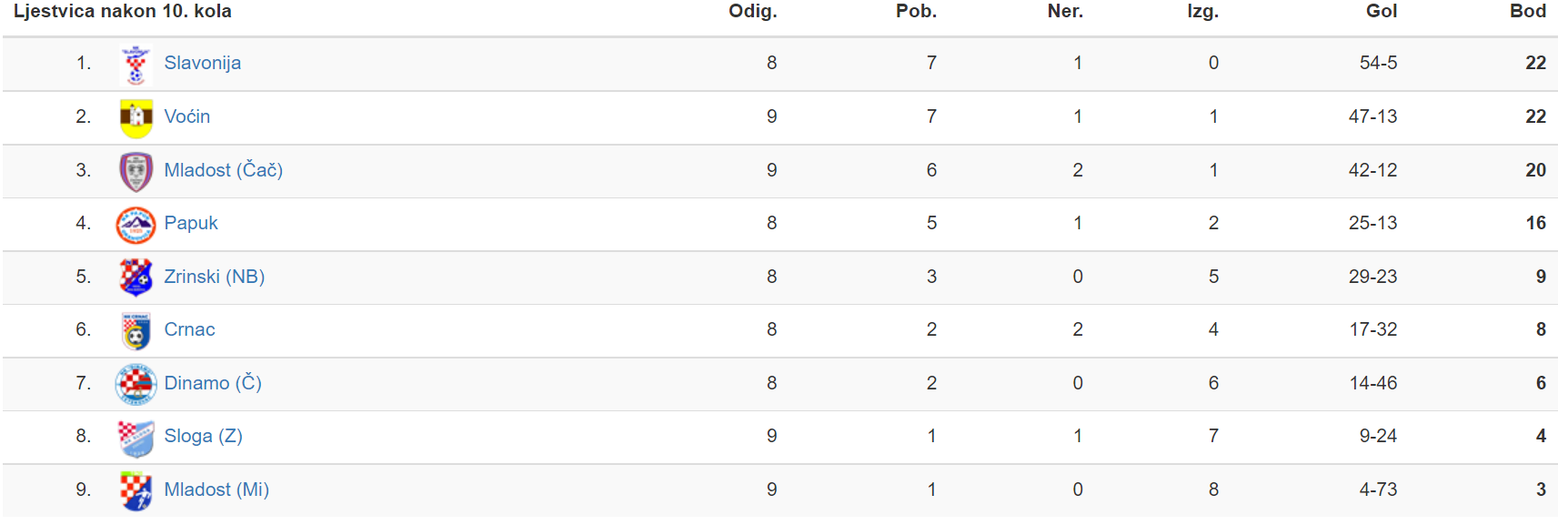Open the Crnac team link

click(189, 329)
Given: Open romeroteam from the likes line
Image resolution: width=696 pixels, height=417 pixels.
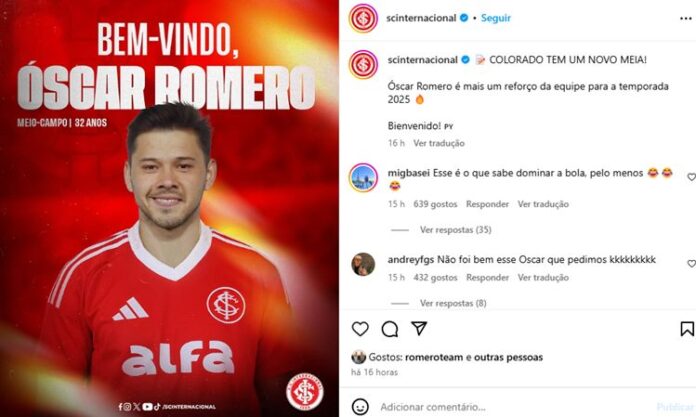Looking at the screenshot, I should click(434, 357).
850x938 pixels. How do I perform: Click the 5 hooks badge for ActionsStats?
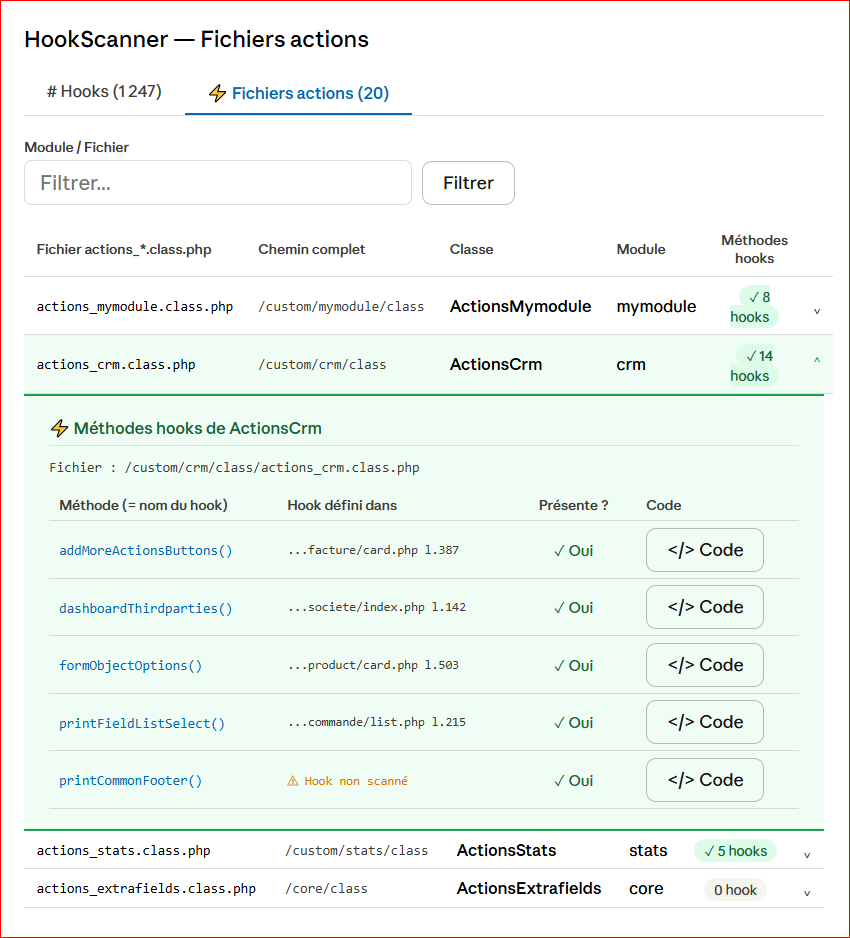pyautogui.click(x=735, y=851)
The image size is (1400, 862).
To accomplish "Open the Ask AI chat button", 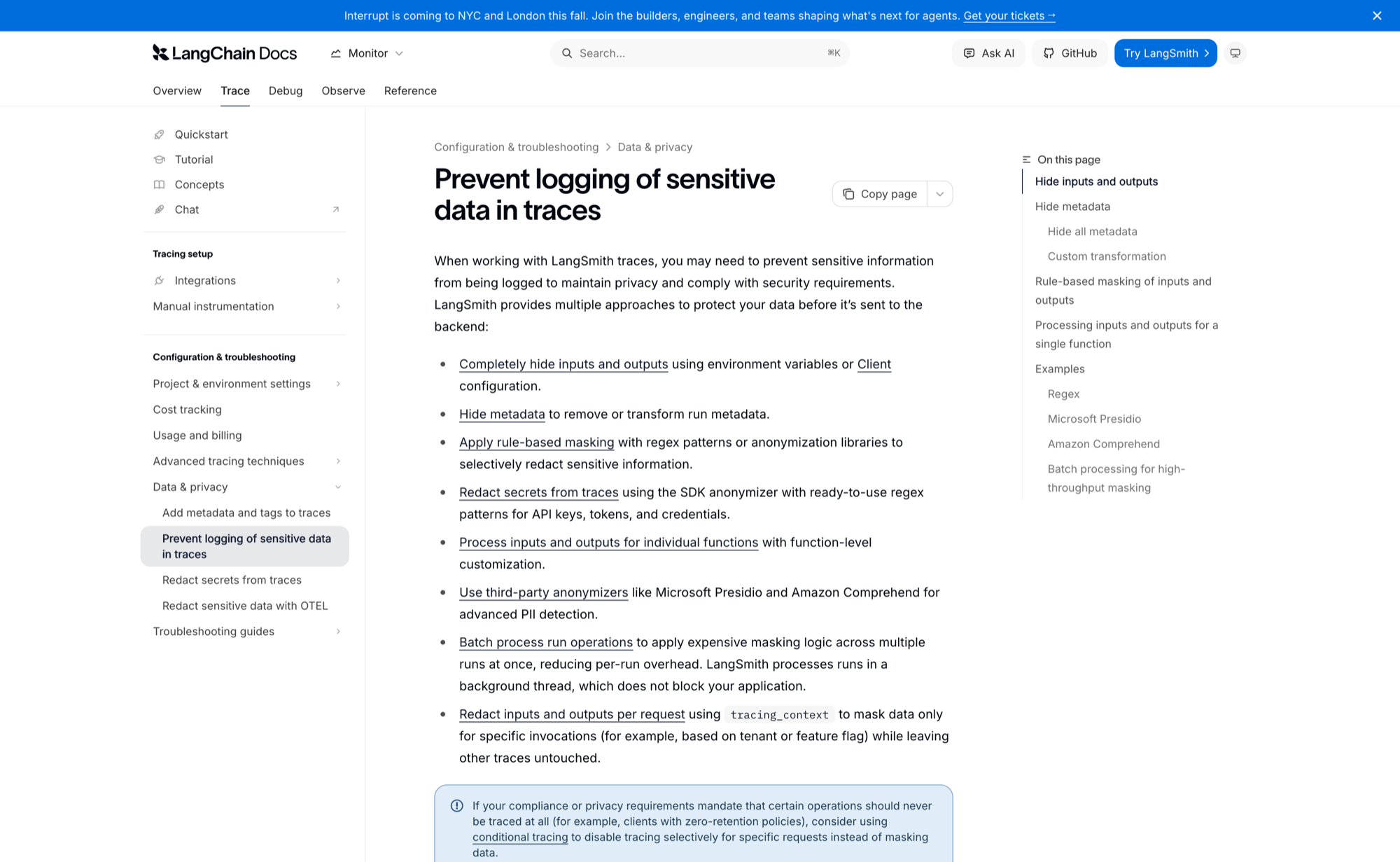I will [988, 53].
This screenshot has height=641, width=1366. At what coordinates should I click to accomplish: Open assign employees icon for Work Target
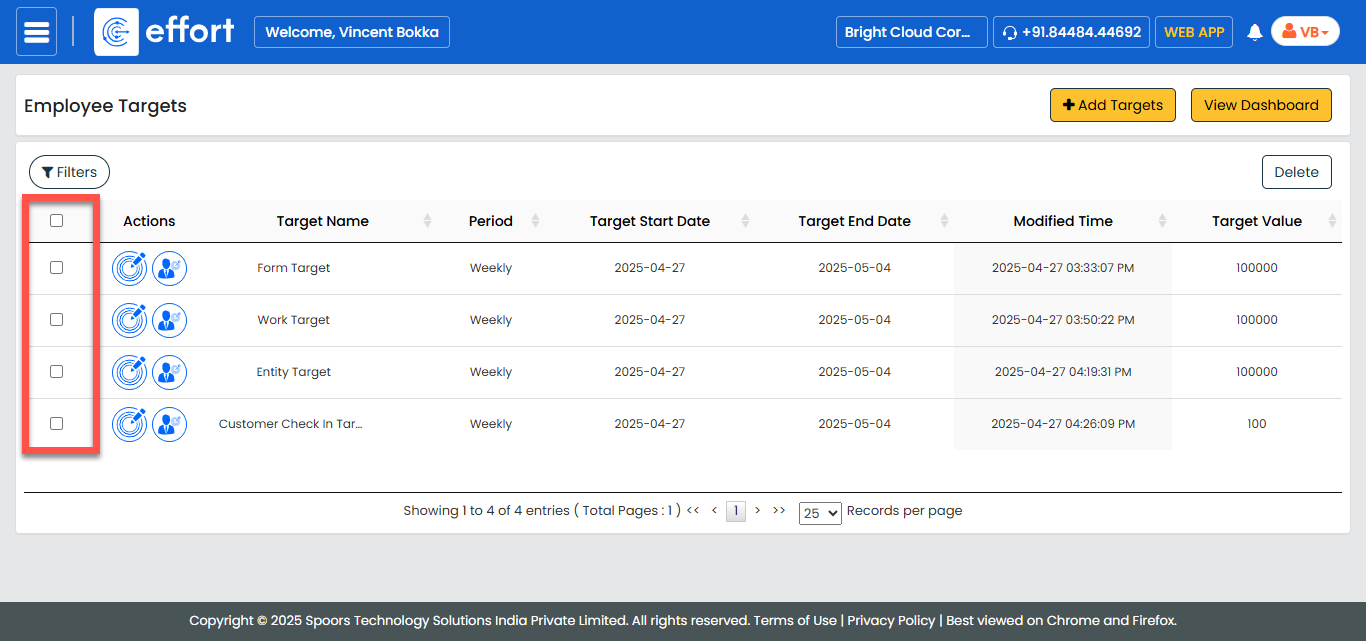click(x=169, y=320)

• **Required work**
Your copy should hold exactly and only the lines from the one containing "This screenshot has" through the end of the material, inclusive, repeated word for word and without pictures.

• **Answer box**
This screenshot has height=641, width=1366. At what coordinates should I click to accomplish: Open assign employees icon for Work Target
click(x=169, y=320)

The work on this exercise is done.